Zidane silences music of the spheres

Spain dared to believe that celestial forces were working in their dressing room after that extraordinary recovery against Yugoslavia in which they scored twice in injury time to reach the quarter-finals. But their dreams ran into the hard reality of a French team that has developed more gears and range in the two years since they won the World Cup.

Despite some splendid football from the Spanish, highlighted in breathtaking breaks from deep involving Raul, Alfonso and Pedro Munitis, not yet established enough to drop his forename, the French seemed always to have an edge.

They also had most of their players performing at their peak, and when that is the case there are few sides in the world who can contain them. Some, of course, will always have a head or shoulder advantage on team mates and inevitably one of them was Zinedine Zidane.

Zidane, one of those allowed to put his twinkling feet up while the reserves contested the final group game against Holland, was in absolutely majestic form, playing like a man who had been denied a touch of a football for six months.

His first serious involvement was a weaving crossfield run which should have ended in something more spectacular than Christophe Dugarry's cross into touch and from there, he simply got better.

Thierry Henry, who in horseracing terms has improved a stone since joining Arsenal, twisted in and out of three defenders as casually as though he were dribbling round cones on the training field, even if his finishing shot was off target.

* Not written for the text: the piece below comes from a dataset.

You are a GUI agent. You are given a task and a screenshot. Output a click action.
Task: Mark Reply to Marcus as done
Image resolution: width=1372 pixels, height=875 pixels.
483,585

And when he found himself getting little joy from Abelardo, he came deep to collect the ball and get a running start on the Spanish defence.

Working magnificently behind the scenes were Youri Djorkaeff and Didier Deschamps. The latter claims that he needs to express only 50% of his talent for Chelsea but there was no doubt here that, in managerspeak, he was giv ing 120%. Yet even his display was eclipsed by that of Djorkaeff, for whom a magnificent winner was simply an embellishment.

How different these quarter-finals have been from those at Euro 96. Then, the knockout stages produced a series of matches in which the majority of teams played dreary, cautious, almost miserly football, seemingly developing a Leicester-style fondness for penalty shoot-outs.

Four matches then were decided by shoot-outs, with even the final decided by the so-called golden goal - an inappropriate description as it normally separates teams who provide nothing but dross.

Here, the football has become even richer since the best teams claimed their places in the last eight, seemingly determined to make any artificial means of deciding the games redundant. Extra time looked a near-certainty here when Raul stepped up to take his penalty, but in this case the extra half-hour would only have been a result of both teams' rampant ambition, rather than their negativity.

Spain's last-gasp "penalty" looked generous in the extreme after Munitis went down from the tiniest of connection from Lilian Thuram.

In truth France played not only like men who are world champions but who do not believe they can be beaten here. It is a growing feeling here.

Their two goals, Djorkaeff's and the remarkable free-kick from Zidane, were as good as we have seen in the tournament. It will take an exceptional side to deny them the trophy on Sunday.